Losing weight in spite of myself.

I began this blog in February 2011 as a way to help me not quit trying to lose weight, and to learn a few things. It's been an interesting and powerful experience. It certainly confirms what I've long suspected--that although I am a genuinely happy cheery person in the main, I am NOT a happy cheery dieter. I DETEST losing weight. I resent being overweight in the first place and I am a virtuoso in the art of self-sabotage. And YET--I'm doing it! I'm fighting and kicking and EATING all the way down, but the weight is finally going down. The plan I was following in February was a half-baked one largely based on wishful thinking. I gained a little weight and decided to get real. I knew I couldn't just join weightwatchers or count calories or do any one plan and expect to be successful. I decided if I was going to bother to make the effort to lose weight I was going to throw everything I could think of at the problem. And so I do. My real "Day One" for this blog is April 1, 2011. I joined weight watchers, I joined caloriecount.com (awesome website), I read the blog losingweighteveryday.blogspot.com religiously, I keep this blog faithfully, I joined the health programs sponsored by my insurance, I use the principles from overeater's anonymous, I use my church's 12 step program as well, I subscribe--and use--Healthy Cooking Magazine.

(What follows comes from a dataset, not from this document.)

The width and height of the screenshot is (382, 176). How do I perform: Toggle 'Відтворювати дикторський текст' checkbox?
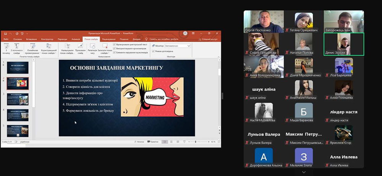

The result of all this? Painfully slow progress (About 20 lbs in 10 months). But it IS progress and like the little engine that could I keep on trying in my rebellious way. I have no intention of quitting. This is by far the longest sustained weight loss effort I've ever made in my life. Successful I think, because for the first in my life I've done this MY way--which I've discovered, involves a lot of pizza and restaraunt food. I'm convinced this is the only way to lose weight. For me it must be MY way. For you it MUST be YOUR way. Not weight watcher's way, not your doctor's way, but YOUR way. Any plan or idea I use is only a tool.

The latest plan to lose weight my way began on Oct 29, 2013. It really is my own crazy plan. As you'll see if you read that post. I've implemented the best ideas of all sorts of eating plans and thrown out the scale. A couple of months in and I'm definitely healthier. I'm actually enjoying myself. I won't weigh until April 1, 2014, so I'll see then if this works the way I hope it will.

There is no magic weight loss bullet. But there IS a great deal of magic in the discovery of what I can happily live with (very different from what weight watchers tells me I can happily live with) and still have the body and health I want.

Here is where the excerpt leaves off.